Click here for Part 1. ]
Berners’
droll behaviour was as memorable as his one-liners. The Knitting Circle
people characterise him as conducting himself “in a way that would have
brought tears to the eyes of Monty Python”. Usually his daft ways took
the form of practical jokes and a series of wacky embellishments applied
to his property.
Let’s
start with incidents touching on the arts world.
Musical
nonsense? Naturally.
For
example, passers-by would be startled by the sight of what appeared to
be a piano in the back seat of his Rolls-Royce, and even more so by
Berners’ practice of wearing horrible masks on the back of his head as
he was driven along.
The
“piano” was actually a 4½ octave Dolmetsch clavichord, decorated with
flowers and butterflies.
I
will look at his sometimes mischievous musical compositions a little
later in this essay, but before I move on to his mucking about with the
visual arts, let me refer to another comical bit of Berners’ conduct in
wheeled transport, this time on the British Railways system.
According
to Constant Lambert, when travelling by train Berners always tried to
keep the carriage to himself.
Donning
black spectacles, he would, with a look of fiendish expectation, beckon
in the passers-by. Those isolated figures who took the risk became so
perturbed by his habit of reading the papers upside-down and taking his
temperature every few minutes that they invariably got out at the next
station.
At
one stage our hero had his portrait painted by Spanish artist Gregorio
Prieto (1897 - 1992). Although he strikes a serious pose in a dark suit,
what is significant is that he is holding up a lobster.
There
is a photograph, too, in which Berners appears advertising toilet paper.

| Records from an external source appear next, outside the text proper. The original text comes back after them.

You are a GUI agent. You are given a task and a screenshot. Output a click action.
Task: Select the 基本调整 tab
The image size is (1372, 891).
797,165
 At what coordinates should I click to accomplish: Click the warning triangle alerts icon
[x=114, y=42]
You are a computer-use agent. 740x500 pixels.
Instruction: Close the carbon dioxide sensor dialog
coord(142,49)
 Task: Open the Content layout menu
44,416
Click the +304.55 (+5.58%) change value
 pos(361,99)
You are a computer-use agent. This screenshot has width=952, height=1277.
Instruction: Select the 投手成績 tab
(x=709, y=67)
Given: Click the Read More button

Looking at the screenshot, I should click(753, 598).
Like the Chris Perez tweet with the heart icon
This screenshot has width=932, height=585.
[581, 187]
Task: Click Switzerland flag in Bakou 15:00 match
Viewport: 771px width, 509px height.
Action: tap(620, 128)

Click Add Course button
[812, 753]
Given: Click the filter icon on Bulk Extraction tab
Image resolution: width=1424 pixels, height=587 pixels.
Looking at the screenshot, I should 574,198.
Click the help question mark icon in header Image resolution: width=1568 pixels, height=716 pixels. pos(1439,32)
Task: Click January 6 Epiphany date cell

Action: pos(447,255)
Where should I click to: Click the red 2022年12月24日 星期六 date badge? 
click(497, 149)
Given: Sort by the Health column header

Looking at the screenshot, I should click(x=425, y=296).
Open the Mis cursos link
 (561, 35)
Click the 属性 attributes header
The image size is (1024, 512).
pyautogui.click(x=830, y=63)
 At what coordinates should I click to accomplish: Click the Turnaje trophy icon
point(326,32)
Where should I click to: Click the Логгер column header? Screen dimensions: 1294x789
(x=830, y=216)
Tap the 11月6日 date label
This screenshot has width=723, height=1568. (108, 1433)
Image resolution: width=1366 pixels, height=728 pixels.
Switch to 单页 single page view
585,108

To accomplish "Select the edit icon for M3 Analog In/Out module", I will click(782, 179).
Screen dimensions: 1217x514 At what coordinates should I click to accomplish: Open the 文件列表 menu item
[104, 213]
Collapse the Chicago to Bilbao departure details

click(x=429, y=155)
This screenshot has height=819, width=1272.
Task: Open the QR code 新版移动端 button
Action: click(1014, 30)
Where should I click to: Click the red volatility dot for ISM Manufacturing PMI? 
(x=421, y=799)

One hand is raised in a salute which, though predating Star Trek by
decades, bears a striking resemblance to the traditional splayed fingers
Vulcan “live long and prosper” greeting.
This
tendency to outlandish side-by-side placement of things and ideas was
markedly in evidence in the décor at Faringdon.
Amory
describes it this way:
Into the
conventional country-house mould Berners poured idiosyncratic charm and
humour . . . One element was the juxtaposition of elegance and junk . .
. [Alongside paintings by Corot, Matisse and Constable would be found] a
chest of drawers designed by Dali, which leant steeply to one side.
Berners
was particularly fond of funny signs:
 Mangling
Done Here
 Trespassers
Will Be Prosecuted, Dogs Shot, Cats Whipped
 No
Dogs Admitted
 (at
the top of the stairs)
 Prepare
To Meet Thy God
 (inside
a wardrobe).
Here
is an example that combines music, fancy dress and décor. Besides being
a sort of thirties happening, it is the true story of how the life of
the most famous surrealist of them all was “saved” by the fourteenth
Baron Berners.
In
1936, in England to attend the International Surrealist Exhibition,
Salvador Dali and his wife dropped in on Faringdon. The opportunity was
too good to miss.
Berners
and Dali arranged to reproduce a performance that Dali regularly gave,
which took the form of an outdoor piano recital plus a lecture.
Amory
runs through the events as follows:
Dali had
the grand piano placed in the shallow pool on the lawn and chocolate
éclairs put on the black notes, before Berners played it to him. Dali
undertook to give a lecture on “Paranoia, The Pre-Raphaelites, Harpo
Marx and Phantoms” or “Authentic Paranoic Fantasies”.
To do
this, as he was making a dive into unconscious, “plunging down deeply
into the human mind”, he wore a diving suit, acquired for him by Berners.
He held two white Russian wolfhounds with one hand and a billiard cue
with the other, had a jewelled dagger in his belt and plasticine hands
stuck on him. This sort of thing was unknown in London and his entrance
caused exactly the right sort of sensation. He spoke in French, but was
soon was seen to be trying to take off the diving helmet. Unfortunately
it was bolted on. Dali was now unable to breathe, close to fainting.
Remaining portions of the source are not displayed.